In [None]:
import numpy as np
import pandas as pd
import os
import pickle 
import logging
from datetime import datetime

from featuretools.selection import remove_low_information_features
from cardea.benchmark import benchmark, aggregate_results_by_pipeline, aggregate_results_by_problem, CLASSIFICATION_METRICS

Path of the dataset files.
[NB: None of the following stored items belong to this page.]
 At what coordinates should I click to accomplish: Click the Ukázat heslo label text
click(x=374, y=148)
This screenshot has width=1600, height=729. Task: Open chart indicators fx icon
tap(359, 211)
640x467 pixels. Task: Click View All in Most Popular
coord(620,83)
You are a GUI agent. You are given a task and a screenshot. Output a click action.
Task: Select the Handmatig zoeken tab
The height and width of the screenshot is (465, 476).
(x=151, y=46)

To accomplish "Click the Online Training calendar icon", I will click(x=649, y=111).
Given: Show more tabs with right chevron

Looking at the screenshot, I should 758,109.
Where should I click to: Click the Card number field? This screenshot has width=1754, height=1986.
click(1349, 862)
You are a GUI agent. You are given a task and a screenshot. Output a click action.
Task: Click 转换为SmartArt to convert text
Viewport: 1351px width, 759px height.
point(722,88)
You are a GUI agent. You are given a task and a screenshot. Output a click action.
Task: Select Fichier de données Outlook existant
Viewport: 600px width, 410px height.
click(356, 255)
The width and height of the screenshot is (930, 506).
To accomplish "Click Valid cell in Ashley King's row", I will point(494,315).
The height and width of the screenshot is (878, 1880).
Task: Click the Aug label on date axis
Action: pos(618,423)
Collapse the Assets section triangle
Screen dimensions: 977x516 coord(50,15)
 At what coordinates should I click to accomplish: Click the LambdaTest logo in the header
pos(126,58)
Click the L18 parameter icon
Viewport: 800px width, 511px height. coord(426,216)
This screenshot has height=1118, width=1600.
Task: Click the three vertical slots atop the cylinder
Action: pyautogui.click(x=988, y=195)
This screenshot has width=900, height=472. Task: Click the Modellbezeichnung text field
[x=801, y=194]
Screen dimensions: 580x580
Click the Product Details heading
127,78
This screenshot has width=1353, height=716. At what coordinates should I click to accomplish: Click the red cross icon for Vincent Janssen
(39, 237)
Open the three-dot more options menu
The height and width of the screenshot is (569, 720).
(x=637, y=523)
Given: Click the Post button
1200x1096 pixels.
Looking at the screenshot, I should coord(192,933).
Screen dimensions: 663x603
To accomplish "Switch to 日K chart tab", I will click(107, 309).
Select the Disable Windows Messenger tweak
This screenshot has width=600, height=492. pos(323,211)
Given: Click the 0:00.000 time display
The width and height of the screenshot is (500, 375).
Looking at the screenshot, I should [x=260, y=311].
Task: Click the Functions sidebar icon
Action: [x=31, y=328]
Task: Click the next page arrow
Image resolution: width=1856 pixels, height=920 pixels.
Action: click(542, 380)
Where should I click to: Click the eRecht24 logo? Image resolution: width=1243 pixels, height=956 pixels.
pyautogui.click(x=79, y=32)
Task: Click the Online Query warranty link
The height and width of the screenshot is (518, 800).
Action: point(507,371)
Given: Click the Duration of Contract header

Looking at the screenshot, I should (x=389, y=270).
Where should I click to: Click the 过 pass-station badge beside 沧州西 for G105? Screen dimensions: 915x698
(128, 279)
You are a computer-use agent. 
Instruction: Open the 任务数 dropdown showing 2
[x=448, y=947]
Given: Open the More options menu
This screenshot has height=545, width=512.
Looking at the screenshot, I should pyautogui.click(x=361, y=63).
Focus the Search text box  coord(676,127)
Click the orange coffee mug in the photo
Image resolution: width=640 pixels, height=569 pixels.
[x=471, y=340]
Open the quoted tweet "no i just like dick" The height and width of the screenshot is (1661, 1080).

Should be removed when the S3 source is created.

In [None]:
fm_dir = 'path/to/FeatureMatrices'

## Pipelines

In [None]:
# pipelines

pipelines = {
#     'Logistic Regression': ['sklearn.preprocessing.MinMaxScaler', 'sklearn.linear_model.LogisticRegression'],
    'K-Nearest Neightbors': ['sklearn.preprocessing.MinMaxScaler', 'sklearn.neighbors.KNeighborsClassifier'],
    'Random Forest': ['sklearn.preprocessing.MinMaxScaler', 'sklearn.ensemble.RandomForestClassifier'],
#     'Gaussian Naive Bayes': ['sklearn.preprocessing.MinMaxScaler', 'sklearn.naive_bayes.GaussianNB'],
    'Multinomial Naive Bayes': ['sklearn.preprocessing.MinMaxScaler', 'sklearn.naive_bayes.MultinomialNB'],
    'XGB': ['sklearn.preprocessing.MinMaxScaler', 'xgboost.XGBClassifier'],
#     'Stochastic Gradient Descent': ['sklearn.preprocessing.MinMaxScaler', 'sklearn.linear_model.SGDClassifier'],
    'Gradient Boosting': ['sklearn.preprocessing.MinMaxScaler', 'sklearn.ensemble.GradientBoostingClassifier']
}

In [None]:
# datasets

def load_feature_matrix(path):
    df = pd.read_csv(path)
    y = df.pop('label')
    X = remove_low_information_features(df)
    
    col_num = len(X.columns)
    X = X.fillna(0)
    X = pd.get_dummies(X)
    print("#features before one-hot-encoding: {}, #features after one-hot-encoding: {}".format(col_num, len(X.columns)))
    return X.join(y)

def load_feature_tool_feature_matrix(problem):
    path = os.path.join(fm_dir, "fm_ft", "{}.csv".format(problem))
    return load_feature_matrix(path)

def load_mimix_extract_feature_matrix(problem):
    path = os.path.join(fm_dir, "fm_me", "{}.csv".format(problem))
    return load_feature_matrix(path)

## MIMIC-Extract Datasets + Cardea AutoML

In [None]:
problems = ['los', 'mortality', 'readmission']
datasets = {p: load_mimix_extract_feature_matrix(p) for p in problems}
    
# sample small datasets for quick testing
sample_datasets = {k: v.sample(n=1000, random_state=1) for k, v in datasets.items()}

### Details in Each Execution of Pipelines

In [None]:
results = benchmark(pipelines, sample_datasets, sample_datasets.keys(), target_name='label', 
                    optimize=False, runs=1, from_fm=True)
results

### Summary of Each Pipeline in Each Problem-solving

In [None]:
pipeline_summary = aggregate_results_by_pipeline(results, 'F1 Macro')
pipeline_summary

### Summary of Each Problem-solving

In [None]:
problem_summary = aggregate_results_by_problem(results, 'F1 Macro')
problem_summary

## FeatureTool + Cardea AutoML

In [None]:
problems = ['los', 'mortality', 'readmission']
datasets = {p: load_feature_tool_feature_matrix(p) for p in problems}
    
# sample small datasets for quick testing
sample_datasets = {k: v.sample(n=1000, random_state=1) for k, v in datasets.items()}

The feature numbers after one-hot-encoding are too large!